Let's erase the sexual part away, hmm? You and me are both Americans, right? (it says you are but are you up-front???) How many non-American writers have you read, who tried to write about American personas and you thought "uh, that's close, but you get 'E' for effort, 'T' for trying, but 'F' for failing"?
I'm talking about believability where you'd think "this writer is a gen-u-wine American!" but they're not.
I'm from Brooklyn NY. Now in the movie Capt America, when I see Chris Evan and Sebastian Stan portraying two guys from Brooklyn saying:
Don't do anything stupid.
How can I, when you're taking all the stupid with you?
Jerk.
Punk.
I think "the writers and actors may have gotten the words and sound right, but their facial state is all wrong." Why, because Chris is from the midwest (?), and Sebastian Stan is from Russia. Actually, Stan was more believably Brooklyn, but that's besides the point.
Turn that sideways, and you'll understand what I mean about roleplayers portraying the opposite sex, or men that think by putting on a dress makes you a woman.

terminator2589
Female Member

USA
Posts: 16
#9 | Posted: 10 Nov 2021 00:29
I don't believe I mentioned that there were absolutely no differences; my explicit words were that we are all bound in commonality by the human experience that we all share. Obviously, one must do their best as a writer to encapsulate a variety of experiences, and this process is never perfect in any given story. For me, it is at least as difficult--probably only so--to write from the perspective of someone of my own sex in most circumstances as it is to write from that of the opposite. So, if you enjoy playing female characters or writing stories about them, do it and do your best.

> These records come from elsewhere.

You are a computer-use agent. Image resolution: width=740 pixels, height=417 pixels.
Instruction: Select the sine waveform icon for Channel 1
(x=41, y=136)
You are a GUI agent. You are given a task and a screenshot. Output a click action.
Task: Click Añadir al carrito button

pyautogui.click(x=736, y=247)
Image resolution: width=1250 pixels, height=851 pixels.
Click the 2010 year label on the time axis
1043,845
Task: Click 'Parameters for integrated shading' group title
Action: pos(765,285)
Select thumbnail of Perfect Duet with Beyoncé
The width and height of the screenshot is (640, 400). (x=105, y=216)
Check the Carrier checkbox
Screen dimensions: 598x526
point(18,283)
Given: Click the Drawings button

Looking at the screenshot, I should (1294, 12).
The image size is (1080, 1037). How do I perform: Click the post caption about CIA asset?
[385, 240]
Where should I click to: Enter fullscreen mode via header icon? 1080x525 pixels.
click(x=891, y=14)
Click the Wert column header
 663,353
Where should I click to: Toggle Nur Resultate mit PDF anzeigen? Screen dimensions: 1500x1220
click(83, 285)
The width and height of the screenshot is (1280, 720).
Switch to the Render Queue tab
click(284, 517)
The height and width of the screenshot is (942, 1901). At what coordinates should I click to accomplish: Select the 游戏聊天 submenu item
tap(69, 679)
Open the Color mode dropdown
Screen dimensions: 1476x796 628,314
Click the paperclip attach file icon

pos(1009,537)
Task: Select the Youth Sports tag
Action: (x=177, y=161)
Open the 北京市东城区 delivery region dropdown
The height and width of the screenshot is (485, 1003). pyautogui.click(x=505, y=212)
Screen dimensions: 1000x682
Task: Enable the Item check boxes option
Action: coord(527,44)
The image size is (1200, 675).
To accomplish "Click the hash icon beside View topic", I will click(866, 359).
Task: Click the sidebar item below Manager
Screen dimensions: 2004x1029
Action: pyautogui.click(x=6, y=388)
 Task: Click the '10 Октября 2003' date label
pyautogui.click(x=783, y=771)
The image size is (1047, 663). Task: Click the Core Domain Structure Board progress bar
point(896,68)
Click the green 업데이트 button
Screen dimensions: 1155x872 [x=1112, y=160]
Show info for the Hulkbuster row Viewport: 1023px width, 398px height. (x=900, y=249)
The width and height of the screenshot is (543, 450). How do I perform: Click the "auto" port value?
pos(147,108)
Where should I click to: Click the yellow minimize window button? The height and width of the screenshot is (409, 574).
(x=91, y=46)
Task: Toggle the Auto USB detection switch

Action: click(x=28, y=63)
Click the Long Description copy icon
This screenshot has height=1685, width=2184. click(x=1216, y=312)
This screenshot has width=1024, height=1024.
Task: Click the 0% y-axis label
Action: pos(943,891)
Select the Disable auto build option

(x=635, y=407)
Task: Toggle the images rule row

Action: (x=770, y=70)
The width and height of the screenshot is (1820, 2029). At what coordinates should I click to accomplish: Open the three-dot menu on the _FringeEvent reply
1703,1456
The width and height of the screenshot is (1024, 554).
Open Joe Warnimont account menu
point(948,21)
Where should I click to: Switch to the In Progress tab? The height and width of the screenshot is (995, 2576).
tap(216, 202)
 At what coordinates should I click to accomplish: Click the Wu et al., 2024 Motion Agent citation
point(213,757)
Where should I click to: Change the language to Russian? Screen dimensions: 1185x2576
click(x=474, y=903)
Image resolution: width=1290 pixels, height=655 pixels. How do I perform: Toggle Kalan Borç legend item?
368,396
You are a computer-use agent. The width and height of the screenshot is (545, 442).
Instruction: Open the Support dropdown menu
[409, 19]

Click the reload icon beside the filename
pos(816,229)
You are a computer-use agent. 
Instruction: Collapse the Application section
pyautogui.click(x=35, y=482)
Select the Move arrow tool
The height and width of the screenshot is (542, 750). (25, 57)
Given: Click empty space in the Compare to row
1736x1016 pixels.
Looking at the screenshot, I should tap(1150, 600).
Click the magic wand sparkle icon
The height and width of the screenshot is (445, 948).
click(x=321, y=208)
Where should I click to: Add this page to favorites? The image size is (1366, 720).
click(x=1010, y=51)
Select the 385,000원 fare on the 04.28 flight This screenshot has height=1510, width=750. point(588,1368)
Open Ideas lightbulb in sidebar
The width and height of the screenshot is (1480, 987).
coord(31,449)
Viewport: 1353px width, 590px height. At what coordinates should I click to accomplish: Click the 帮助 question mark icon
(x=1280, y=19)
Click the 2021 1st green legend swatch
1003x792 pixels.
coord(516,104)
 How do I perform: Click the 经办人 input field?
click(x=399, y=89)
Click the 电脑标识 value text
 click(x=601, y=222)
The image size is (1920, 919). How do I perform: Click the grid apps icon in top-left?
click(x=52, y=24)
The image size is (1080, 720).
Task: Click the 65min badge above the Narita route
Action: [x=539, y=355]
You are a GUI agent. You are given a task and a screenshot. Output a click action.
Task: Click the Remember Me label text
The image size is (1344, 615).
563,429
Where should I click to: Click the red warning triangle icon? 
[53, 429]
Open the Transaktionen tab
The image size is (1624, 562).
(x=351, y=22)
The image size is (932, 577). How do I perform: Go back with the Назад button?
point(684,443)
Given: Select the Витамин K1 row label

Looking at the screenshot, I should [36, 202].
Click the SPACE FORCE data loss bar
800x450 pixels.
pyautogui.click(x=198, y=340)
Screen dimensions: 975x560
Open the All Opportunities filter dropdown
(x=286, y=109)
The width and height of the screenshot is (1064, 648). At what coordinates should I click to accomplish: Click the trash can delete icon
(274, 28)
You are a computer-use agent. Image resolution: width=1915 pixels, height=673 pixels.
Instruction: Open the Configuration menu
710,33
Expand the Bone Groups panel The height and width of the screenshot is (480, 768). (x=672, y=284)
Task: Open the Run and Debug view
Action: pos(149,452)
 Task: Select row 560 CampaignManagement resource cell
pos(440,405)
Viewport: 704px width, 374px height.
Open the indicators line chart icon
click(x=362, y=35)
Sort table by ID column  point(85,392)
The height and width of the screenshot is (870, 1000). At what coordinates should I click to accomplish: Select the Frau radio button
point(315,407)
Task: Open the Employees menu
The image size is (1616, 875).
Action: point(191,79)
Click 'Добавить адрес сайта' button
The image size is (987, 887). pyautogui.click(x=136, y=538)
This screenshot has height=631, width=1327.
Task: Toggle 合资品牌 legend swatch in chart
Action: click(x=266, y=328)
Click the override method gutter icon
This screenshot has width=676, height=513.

This is also a self-confidence issue as much as it is an issue of fundamental differences. Your original statement is one that criticizes yourself and describes perceived inadequacies in your own literature. So, in other words, you are exhibiting a sort of self-serving cognitive bias by believing that your own work is necessarily "inadequate" or "disingenuous" because you do not seem to believe in the quality of your own work. I believe you have a confidence issue. I have my own, of course, but I seem less predisposed to call opposite-gender writing inferior in genuineness because I see the craft itself in a different way: perhaps something more fluid.

Also, women do not "hate" men; that and several of the above behaviors are sweeping generalizations for millions of individuals who may or may not behave according to those examples. One could say the same thing about the manifestation of homosexual relationships amongst men, men's regret over being dumped, women's nervousness to approach some guy she likes, and more. You may have reservations about the implementation of certain types of characters within your own work, but it is fallacious to use them to diminish the products of other male, female, and non-binary authors about which both themselves and other readers may feel differently pertaining to this issue.
What impacts the authenticity of an author far more is the degree to which they perceive the subtlety of identity and character struggles that may be borne by anyone regardless of gender. Someone who comments disdainfully on the idea that "putting on a dress makes you a woman" as though to utterly eschew those very concepts possesses far more shortcomings with regard to the distinction of being "genuine."

CrimsonKidCK
Male Author

USA
SUBSCRIBER

Posts: 1173
#10 | Posted: 18 Nov 2021 06:16
Do heterosexual men actually "get driven to homosexuality" because of mistreatment by women, or at least being misunderstood by them?

Now if a bisexual guy decides to lean more toward sexual/romantic relationships with men because of his difficulty dealing with women, that strikes me as credible, however totally altering one's inherent sexual orientation would seem to be extremely challenging.

A 100% straight man is better off by continuing to look for a sweet, sensitive woman who will love him (even if he never fully understands her), I'm figuring... --C.K.